## Text passage
Which of the following is also known as 'Cenvat'?

A: Service tax

B: Sales tax

C: Custom duty

D: Excise duty

Answer: D

Explanation:

A tax is usually an involuntary charge levied by a government on individuals and corporations in order to finance government activities. There are two types of taxes; Direct Taxes and Indirect Taxes.


Excise duty is a type of tax that is levied on goods produced within the country. It is a tax on the production or sale of a good. Since the year 2000, this tax is known as Central Value Added Tax. It was earlier known as Modvat in 1986. Hence, option (d) is correct.


                            

Q2:

National Strategy on Financial Inclusion (NSFI) in India is displayed by?

A: By RBI

B: By NITI Aayog

C: By the Ministry of Finance

D: By NABARD

Answer: A

Explanation:

Financial inclusion is defined as the process of ensuring access to financial services, at an affordable cost, timely, and with adequate credit, to vulnerable sections and low-income groups.


The Reserve Bank of India released the National Strategy for Financial Inclusion (NSFI) for the period 2019-2024. It sets out the vision and key objectives of financial inclusion policies in India to help expand and sustain the financial inclusion process at the national level through a broad convergence of action involving all stakeholders in the financial sector. Hence, option (a) is correct.

## Task set
• a. Transcribe the stretch of the quiz on Indian taxes and financial inclusion from "Financial inclusion is" through "and low-income groups.".
• b. Answer these questions from the quiz on Indian taxes and financial inclusion:
(i) What name did excise duty have in 1986?
(ii) For which period did the Reserve Bank of India release the National Strategy for Financial Inclusion?
(iii) What are the two types of taxes the quiz names?
• c. Carry the quiz on Indian taxes and financial inclusion forward from its last sentence.

## Listed entries
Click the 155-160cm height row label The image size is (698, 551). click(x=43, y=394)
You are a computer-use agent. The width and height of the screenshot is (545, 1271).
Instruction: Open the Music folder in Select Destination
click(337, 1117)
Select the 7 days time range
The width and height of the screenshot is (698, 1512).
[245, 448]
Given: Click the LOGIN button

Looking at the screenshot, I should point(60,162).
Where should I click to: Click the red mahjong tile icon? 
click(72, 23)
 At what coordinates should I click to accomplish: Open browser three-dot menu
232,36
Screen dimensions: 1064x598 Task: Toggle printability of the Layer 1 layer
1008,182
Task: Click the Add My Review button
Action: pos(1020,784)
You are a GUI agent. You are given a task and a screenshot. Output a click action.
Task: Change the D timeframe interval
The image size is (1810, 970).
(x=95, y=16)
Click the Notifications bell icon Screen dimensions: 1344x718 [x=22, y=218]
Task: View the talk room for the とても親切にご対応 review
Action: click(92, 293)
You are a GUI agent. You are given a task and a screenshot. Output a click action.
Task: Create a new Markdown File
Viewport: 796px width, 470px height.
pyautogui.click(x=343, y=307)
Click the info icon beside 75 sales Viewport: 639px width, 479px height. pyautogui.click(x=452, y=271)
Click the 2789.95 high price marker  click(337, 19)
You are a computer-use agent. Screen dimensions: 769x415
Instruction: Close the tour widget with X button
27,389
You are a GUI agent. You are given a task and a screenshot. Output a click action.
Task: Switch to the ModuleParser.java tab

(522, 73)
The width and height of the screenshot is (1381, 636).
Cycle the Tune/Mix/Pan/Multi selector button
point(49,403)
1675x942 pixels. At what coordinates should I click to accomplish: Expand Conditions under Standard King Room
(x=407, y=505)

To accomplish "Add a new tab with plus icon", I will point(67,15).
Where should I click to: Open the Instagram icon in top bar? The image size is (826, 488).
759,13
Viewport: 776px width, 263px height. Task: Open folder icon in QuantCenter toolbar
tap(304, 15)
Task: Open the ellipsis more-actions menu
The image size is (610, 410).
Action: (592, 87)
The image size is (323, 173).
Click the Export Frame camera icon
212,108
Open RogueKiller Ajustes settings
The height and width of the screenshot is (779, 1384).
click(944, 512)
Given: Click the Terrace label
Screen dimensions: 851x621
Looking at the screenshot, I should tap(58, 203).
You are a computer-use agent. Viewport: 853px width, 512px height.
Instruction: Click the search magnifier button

## The results
• a.
Financial inclusion is defined as the process of ensuring access to financial services, at an affordable cost, timely, and with adequate credit, to vulnerable sections and low-income groups.

• b.
(i) Modvat
(ii) 2019-2024
(iii) Direct Taxes and Indirect Taxes

• c.
                            

Q3:

Which of the following statement(s) is/are correct about Urban Co-operative Banks (UCBs) in India?

1. Urban cooperative banks are fully regulated by the RBI.

2. UCBs are located in both urban and rural areas.

Which of the statements given above is/are correct? 

A: 1 only

B: 2 only

C: Both 1 and 2

D: Neither 1 nor 2

Answer: B

Explanation:

Urban Co-operative Banks (UCBs) are also known as Primary Co-operative Banks which are registered as Co-operative Societies under the provisions of the Co-operative Societies Act of the respective State or the Multi-State Co-operative Societies Act, 2002 of the State. UCBs lend to members of a community on favorable terms to facilitate access to credit.


UCB banking operations are regulated by the RBI to meet its capital adequacy, risk control, and lending norms. However, their management and resolution in case of distress are regulated by the Registrar of Co-operative Societies under the State or Central Government. Hence, UCBs are only partially regulated by RBI. Hence, statement 1 is incorrect.


UCBs are located in both urban and rural areas. Urban Co-operative Banks (UCBs) are either scheduled or non-scheduled and operate in multi-state or single states. Rural co-operative banks can be either short-term or long-term in nature. Hence, statement 2 is correct.


                            

Q4:

Consider the following statements about the Development Bank of India:

1. Providing refinance facilities to commercial banks.

2. Providing both short-term and long-term loans.

Which of the statements given above is/are correct?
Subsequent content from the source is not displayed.